### EXTRACTED INFORMATION
——————
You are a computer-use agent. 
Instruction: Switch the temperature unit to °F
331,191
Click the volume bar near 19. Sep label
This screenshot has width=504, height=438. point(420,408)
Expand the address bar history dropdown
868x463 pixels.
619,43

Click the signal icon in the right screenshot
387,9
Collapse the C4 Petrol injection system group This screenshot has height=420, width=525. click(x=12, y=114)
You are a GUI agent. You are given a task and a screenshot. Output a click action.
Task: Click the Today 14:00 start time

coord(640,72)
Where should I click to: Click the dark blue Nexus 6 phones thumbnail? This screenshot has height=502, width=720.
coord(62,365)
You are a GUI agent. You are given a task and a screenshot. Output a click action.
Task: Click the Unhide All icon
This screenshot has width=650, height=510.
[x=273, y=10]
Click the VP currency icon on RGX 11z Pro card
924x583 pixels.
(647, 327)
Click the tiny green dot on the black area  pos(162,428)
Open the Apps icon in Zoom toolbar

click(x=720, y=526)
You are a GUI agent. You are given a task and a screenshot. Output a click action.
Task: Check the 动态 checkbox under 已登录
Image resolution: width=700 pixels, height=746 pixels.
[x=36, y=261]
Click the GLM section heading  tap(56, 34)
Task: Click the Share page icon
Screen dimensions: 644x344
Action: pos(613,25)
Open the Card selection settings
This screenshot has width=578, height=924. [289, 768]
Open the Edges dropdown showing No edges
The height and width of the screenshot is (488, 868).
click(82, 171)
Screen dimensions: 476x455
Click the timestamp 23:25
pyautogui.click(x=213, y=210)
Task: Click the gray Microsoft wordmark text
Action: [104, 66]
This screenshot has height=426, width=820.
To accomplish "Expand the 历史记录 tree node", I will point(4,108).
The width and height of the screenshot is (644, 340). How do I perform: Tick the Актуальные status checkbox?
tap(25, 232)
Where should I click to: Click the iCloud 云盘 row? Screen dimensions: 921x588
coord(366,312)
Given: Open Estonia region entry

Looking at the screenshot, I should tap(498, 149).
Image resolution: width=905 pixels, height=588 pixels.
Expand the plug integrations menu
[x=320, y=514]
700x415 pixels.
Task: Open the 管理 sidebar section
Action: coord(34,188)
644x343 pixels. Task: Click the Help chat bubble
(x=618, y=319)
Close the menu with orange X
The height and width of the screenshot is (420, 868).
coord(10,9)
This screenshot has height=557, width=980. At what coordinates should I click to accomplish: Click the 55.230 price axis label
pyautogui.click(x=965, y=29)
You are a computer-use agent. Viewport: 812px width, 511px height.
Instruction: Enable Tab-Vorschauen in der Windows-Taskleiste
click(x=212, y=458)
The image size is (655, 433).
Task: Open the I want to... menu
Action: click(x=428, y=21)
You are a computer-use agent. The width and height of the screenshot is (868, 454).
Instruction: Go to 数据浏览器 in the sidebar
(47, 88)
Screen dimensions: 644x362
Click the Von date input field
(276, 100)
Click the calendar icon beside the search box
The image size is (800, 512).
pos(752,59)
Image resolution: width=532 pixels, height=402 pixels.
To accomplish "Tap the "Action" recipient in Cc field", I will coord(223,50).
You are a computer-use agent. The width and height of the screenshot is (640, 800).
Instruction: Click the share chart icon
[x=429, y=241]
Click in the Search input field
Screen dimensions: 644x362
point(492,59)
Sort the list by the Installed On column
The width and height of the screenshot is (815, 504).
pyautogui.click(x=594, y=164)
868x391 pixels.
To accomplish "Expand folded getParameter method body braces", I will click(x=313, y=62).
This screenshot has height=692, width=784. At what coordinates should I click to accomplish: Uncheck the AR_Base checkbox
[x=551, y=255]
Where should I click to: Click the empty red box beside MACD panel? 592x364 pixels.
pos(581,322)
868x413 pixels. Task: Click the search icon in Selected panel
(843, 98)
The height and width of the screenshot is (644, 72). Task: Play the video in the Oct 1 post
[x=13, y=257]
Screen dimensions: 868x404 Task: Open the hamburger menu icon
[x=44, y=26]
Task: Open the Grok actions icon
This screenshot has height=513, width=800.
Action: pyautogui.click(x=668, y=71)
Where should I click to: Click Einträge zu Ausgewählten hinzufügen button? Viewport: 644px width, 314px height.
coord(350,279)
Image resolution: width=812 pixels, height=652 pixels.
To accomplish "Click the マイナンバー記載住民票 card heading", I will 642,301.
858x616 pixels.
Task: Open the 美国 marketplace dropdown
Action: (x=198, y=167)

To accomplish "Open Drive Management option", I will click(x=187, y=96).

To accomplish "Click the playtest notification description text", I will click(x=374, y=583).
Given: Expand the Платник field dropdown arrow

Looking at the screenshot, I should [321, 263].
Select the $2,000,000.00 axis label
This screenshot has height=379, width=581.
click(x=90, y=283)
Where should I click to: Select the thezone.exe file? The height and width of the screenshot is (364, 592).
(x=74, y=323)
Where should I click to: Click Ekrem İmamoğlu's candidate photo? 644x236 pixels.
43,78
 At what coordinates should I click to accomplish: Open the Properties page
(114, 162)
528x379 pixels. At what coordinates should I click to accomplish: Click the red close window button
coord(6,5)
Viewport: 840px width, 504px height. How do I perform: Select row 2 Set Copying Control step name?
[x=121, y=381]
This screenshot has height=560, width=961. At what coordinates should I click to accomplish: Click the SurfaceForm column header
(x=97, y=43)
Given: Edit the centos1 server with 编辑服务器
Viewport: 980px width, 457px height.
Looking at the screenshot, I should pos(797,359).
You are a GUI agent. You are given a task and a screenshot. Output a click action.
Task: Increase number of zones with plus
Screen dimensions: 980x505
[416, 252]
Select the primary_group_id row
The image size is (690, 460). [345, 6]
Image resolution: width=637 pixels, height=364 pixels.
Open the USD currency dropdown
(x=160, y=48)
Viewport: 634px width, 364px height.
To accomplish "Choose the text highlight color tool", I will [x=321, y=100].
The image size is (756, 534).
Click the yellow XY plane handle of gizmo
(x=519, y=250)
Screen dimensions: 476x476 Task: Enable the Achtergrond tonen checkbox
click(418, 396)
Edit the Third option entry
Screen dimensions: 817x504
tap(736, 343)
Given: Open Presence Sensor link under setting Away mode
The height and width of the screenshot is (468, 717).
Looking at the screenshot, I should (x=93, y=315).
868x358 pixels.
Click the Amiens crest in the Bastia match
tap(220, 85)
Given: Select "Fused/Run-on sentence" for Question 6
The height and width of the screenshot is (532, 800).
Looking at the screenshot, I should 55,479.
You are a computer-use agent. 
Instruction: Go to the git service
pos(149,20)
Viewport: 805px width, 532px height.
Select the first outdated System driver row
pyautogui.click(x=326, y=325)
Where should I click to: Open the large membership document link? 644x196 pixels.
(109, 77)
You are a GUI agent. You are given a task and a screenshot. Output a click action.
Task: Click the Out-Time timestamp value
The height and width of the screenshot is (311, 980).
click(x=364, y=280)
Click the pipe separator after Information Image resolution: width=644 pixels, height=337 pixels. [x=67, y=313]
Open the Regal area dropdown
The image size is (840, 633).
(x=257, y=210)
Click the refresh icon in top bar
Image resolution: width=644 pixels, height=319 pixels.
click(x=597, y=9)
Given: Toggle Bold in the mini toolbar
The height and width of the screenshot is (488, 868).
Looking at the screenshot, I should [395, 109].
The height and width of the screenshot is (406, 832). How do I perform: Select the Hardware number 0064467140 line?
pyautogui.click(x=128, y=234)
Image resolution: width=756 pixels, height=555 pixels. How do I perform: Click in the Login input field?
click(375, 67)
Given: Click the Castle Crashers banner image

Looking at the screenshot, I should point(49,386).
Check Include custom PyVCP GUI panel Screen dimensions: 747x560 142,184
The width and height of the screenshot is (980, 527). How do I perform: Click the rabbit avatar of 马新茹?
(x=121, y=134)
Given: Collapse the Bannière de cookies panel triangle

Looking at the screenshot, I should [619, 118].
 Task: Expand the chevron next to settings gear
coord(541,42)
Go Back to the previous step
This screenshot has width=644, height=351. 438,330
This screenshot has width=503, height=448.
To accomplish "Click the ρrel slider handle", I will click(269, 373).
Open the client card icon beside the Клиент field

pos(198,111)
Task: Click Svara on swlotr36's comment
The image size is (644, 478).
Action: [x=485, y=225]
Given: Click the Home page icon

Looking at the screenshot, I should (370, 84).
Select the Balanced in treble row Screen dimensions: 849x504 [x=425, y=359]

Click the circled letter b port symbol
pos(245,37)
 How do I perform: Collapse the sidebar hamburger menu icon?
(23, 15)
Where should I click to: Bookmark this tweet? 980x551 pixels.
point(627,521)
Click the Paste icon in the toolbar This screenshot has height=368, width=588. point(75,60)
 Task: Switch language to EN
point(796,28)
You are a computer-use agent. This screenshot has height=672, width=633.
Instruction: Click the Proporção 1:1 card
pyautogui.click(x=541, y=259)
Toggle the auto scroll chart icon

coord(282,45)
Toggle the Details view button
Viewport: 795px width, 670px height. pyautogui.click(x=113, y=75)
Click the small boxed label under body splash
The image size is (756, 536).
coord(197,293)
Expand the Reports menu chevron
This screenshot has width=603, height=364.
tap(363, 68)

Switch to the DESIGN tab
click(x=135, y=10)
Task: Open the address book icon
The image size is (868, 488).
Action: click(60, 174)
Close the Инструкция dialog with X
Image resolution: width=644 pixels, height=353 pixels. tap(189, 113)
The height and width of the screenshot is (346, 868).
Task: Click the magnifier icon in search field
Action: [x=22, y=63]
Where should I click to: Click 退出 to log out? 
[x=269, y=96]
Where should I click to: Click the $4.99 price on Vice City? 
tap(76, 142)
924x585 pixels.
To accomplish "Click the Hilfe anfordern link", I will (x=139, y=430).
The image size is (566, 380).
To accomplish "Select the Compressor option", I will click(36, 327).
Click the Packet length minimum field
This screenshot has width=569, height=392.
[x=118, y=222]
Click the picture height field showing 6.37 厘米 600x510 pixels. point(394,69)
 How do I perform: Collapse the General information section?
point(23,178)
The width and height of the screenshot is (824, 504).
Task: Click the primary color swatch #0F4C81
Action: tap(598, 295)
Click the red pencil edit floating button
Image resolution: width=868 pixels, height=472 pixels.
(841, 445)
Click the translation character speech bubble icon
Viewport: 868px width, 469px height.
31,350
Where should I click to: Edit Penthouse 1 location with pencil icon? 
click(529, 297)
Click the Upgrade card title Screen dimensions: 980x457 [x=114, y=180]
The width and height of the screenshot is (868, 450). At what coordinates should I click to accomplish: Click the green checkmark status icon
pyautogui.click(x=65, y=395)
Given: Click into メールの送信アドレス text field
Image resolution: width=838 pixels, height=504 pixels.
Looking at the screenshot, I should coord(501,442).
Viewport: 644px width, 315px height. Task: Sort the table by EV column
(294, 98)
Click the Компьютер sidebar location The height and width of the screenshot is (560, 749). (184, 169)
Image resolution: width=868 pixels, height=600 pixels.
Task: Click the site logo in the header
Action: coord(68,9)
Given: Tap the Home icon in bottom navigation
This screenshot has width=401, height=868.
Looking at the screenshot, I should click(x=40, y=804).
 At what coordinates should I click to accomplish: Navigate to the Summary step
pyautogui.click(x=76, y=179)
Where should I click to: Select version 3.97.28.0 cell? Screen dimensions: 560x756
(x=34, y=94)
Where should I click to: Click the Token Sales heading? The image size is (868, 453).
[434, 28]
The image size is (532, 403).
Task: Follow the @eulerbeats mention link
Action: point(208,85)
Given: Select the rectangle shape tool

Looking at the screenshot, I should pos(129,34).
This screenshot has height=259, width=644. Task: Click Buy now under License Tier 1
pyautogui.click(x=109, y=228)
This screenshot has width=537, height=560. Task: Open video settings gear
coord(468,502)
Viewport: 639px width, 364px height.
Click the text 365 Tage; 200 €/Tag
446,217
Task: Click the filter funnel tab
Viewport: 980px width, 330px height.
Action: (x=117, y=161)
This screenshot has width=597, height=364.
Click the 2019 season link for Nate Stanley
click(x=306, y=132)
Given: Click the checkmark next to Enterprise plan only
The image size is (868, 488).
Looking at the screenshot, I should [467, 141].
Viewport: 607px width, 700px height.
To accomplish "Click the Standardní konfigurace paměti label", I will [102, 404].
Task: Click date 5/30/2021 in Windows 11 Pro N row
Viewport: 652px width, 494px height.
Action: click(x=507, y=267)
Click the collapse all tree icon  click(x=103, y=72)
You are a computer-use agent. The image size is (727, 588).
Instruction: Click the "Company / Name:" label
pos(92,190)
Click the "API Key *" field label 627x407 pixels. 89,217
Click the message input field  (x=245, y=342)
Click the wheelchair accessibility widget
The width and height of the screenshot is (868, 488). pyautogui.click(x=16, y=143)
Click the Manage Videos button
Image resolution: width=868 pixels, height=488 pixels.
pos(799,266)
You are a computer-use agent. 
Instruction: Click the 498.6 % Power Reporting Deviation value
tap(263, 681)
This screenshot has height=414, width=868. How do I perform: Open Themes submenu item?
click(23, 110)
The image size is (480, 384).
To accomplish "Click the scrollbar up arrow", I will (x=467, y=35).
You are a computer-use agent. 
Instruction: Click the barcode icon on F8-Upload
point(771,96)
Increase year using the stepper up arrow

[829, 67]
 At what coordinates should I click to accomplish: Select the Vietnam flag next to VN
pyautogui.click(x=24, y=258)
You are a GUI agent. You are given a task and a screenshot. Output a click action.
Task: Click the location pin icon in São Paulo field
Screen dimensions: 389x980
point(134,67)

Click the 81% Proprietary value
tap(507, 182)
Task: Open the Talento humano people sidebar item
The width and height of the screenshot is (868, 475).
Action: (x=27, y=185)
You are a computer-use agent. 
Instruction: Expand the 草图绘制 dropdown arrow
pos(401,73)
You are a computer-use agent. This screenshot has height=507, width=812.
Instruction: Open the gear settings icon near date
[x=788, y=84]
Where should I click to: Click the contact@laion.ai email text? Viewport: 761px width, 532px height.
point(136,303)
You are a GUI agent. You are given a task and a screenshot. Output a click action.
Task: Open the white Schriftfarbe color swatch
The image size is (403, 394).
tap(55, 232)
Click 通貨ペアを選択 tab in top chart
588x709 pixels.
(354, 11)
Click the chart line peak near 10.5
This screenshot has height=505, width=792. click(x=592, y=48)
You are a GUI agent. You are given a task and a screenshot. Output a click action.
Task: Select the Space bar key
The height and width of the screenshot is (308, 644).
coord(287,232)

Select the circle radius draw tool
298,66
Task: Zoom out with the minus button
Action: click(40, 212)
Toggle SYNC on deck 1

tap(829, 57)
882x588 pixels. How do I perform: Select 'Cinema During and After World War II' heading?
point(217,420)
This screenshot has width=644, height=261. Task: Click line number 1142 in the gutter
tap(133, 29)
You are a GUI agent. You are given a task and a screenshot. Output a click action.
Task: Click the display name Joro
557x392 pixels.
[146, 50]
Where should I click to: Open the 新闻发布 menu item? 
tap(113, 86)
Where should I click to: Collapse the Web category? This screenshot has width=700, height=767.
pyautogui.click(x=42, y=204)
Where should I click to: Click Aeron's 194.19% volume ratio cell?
——————
### THE PROBLEM
From the records above, print exactly the lines that run from the line with "Where should I click to: Click the empty" to the line with "Viewport: 634px width, 364px height.", inclusive.

### ANSWER BOX
Where should I click to: Click the empty red box beside MACD panel? 592x364 pixels.
pos(581,322)
868x413 pixels. Task: Click the search icon in Selected panel
(843, 98)
The height and width of the screenshot is (644, 72). Task: Play the video in the Oct 1 post
[x=13, y=257]
Screen dimensions: 868x404 Task: Open the hamburger menu icon
[x=44, y=26]
Task: Open the Grok actions icon
This screenshot has height=513, width=800.
Action: pyautogui.click(x=668, y=71)
Where should I click to: Click Einträge zu Ausgewählten hinzufügen button? Viewport: 644px width, 314px height.
coord(350,279)
Image resolution: width=812 pixels, height=652 pixels.
To accomplish "Click the マイナンバー記載住民票 card heading", I will 642,301.
858x616 pixels.
Task: Open the 美国 marketplace dropdown
Action: (x=198, y=167)

To accomplish "Open Drive Management option", I will click(x=187, y=96).

To accomplish "Click the playtest notification description text", I will click(x=374, y=583).
Given: Expand the Платник field dropdown arrow

Looking at the screenshot, I should [321, 263].
Select the $2,000,000.00 axis label
This screenshot has height=379, width=581.
click(x=90, y=283)
Where should I click to: Select the thezone.exe file? The height and width of the screenshot is (364, 592).
(x=74, y=323)
Where should I click to: Click Ekrem İmamoğlu's candidate photo? 644x236 pixels.
43,78
 At what coordinates should I click to accomplish: Open the Properties page
(114, 162)
528x379 pixels. At what coordinates should I click to accomplish: Click the red close window button
coord(6,5)
Viewport: 840px width, 504px height. How do I perform: Select row 2 Set Copying Control step name?
[x=121, y=381]
This screenshot has height=560, width=961. At what coordinates should I click to accomplish: Click the SurfaceForm column header
(x=97, y=43)
Given: Edit the centos1 server with 编辑服务器
Viewport: 980px width, 457px height.
Looking at the screenshot, I should pos(797,359).
You are a GUI agent. You are given a task and a screenshot. Output a click action.
Task: Increase number of zones with plus
Screen dimensions: 980x505
[416, 252]
Select the primary_group_id row
The image size is (690, 460). [345, 6]
Image resolution: width=637 pixels, height=364 pixels.
Open the USD currency dropdown
(x=160, y=48)
Viewport: 634px width, 364px height.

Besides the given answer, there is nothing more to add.